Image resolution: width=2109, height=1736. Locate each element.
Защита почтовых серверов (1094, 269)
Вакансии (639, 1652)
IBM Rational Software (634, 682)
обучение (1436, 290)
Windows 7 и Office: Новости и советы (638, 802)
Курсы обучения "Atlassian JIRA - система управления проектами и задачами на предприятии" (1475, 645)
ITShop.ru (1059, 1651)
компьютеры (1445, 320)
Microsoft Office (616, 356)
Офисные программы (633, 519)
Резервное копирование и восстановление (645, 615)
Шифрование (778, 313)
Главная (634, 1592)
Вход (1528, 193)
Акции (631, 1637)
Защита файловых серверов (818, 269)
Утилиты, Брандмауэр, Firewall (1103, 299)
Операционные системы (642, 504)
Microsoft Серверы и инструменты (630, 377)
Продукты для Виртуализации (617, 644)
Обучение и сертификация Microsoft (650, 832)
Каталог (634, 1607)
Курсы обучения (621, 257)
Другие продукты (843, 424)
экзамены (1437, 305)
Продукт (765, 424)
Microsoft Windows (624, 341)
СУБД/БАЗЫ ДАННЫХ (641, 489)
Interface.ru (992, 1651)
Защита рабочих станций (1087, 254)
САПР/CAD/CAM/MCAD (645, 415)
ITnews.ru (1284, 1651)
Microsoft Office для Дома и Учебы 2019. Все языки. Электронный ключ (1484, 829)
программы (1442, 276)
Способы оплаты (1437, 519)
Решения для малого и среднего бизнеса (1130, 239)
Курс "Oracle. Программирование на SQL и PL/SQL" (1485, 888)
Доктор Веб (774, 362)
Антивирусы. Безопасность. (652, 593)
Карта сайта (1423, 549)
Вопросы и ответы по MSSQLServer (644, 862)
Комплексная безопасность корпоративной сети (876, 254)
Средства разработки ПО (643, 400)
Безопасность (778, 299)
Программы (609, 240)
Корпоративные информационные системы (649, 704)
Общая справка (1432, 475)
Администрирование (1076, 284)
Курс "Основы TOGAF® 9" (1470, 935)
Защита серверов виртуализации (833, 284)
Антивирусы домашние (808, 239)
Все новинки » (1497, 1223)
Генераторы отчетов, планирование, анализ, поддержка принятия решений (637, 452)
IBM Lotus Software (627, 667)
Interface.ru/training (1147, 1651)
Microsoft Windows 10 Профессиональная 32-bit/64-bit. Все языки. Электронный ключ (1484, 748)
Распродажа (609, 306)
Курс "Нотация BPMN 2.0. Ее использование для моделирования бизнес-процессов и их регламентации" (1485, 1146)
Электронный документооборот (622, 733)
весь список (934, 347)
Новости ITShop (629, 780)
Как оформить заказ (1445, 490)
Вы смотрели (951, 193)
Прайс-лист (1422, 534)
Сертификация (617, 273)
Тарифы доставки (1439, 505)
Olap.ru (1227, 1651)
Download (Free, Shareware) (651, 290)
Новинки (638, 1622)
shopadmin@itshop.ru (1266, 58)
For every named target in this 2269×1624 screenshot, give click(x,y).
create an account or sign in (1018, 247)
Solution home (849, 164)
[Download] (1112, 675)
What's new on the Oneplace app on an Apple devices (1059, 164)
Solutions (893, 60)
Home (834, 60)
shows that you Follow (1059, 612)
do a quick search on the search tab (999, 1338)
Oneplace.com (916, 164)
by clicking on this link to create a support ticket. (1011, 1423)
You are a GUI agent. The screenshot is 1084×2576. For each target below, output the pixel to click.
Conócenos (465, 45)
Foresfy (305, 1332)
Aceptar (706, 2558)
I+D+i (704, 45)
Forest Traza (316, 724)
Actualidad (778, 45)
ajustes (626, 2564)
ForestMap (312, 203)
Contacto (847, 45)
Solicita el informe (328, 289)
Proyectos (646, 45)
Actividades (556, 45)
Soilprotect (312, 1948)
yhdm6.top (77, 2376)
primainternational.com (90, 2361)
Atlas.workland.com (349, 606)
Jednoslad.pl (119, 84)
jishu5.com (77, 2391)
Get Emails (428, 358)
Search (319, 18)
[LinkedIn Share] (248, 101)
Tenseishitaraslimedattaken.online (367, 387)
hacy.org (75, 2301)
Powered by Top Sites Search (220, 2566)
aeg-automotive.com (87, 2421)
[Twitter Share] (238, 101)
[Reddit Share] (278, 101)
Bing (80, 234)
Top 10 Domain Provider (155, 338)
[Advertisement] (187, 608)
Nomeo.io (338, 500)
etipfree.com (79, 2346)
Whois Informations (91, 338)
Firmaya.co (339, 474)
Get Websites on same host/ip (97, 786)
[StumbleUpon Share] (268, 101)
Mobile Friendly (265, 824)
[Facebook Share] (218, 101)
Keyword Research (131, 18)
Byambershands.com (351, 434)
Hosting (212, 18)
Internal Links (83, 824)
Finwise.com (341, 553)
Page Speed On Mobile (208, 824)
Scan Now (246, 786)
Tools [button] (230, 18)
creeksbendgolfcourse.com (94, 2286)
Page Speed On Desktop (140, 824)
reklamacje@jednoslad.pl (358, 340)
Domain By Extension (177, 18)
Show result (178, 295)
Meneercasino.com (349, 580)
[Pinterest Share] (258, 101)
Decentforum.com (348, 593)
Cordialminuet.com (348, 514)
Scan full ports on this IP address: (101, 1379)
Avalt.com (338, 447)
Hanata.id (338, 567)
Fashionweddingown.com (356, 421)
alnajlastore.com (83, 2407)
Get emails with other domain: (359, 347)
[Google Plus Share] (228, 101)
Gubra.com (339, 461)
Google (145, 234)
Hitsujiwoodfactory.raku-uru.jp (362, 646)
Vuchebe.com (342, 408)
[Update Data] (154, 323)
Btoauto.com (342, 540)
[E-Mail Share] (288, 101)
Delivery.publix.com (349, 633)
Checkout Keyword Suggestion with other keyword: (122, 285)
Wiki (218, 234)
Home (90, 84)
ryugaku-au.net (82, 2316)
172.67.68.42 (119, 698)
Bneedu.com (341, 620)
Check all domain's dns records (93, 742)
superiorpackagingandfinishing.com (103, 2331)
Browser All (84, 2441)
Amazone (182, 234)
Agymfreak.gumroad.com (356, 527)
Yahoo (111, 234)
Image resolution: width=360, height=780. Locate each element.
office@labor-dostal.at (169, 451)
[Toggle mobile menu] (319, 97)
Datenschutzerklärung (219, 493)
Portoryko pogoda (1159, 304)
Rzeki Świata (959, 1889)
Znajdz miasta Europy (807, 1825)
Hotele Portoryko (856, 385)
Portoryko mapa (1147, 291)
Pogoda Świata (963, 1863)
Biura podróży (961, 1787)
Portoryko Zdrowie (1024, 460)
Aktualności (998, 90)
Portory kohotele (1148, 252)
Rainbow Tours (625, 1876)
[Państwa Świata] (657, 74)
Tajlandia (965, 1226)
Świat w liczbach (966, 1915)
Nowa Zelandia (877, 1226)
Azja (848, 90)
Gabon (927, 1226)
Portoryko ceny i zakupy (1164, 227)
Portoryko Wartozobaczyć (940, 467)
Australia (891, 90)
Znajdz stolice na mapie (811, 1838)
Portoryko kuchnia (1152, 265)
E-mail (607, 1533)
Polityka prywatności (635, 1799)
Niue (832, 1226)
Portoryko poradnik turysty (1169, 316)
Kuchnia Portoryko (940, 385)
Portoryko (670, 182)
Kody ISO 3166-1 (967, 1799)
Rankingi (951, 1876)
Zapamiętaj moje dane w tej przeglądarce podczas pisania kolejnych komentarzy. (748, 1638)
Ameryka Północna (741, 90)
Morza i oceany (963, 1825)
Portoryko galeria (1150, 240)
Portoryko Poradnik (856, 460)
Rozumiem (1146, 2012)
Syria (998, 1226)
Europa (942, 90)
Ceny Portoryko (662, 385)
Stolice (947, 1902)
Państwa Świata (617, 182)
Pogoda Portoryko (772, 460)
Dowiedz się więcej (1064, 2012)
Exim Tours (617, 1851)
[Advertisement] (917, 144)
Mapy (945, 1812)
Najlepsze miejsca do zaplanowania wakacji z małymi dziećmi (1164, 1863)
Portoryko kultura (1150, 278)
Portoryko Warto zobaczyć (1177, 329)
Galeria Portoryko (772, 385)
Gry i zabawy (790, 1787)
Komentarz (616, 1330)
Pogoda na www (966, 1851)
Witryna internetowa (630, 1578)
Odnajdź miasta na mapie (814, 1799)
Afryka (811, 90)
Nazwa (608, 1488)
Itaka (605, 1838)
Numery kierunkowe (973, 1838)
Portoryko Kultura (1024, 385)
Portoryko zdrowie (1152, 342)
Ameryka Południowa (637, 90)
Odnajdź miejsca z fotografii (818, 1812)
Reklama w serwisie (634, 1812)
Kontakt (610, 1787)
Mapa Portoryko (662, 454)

What the task requires —
Your reply must be one number: how many lines of the material hold the string "Windows".

Response box —
3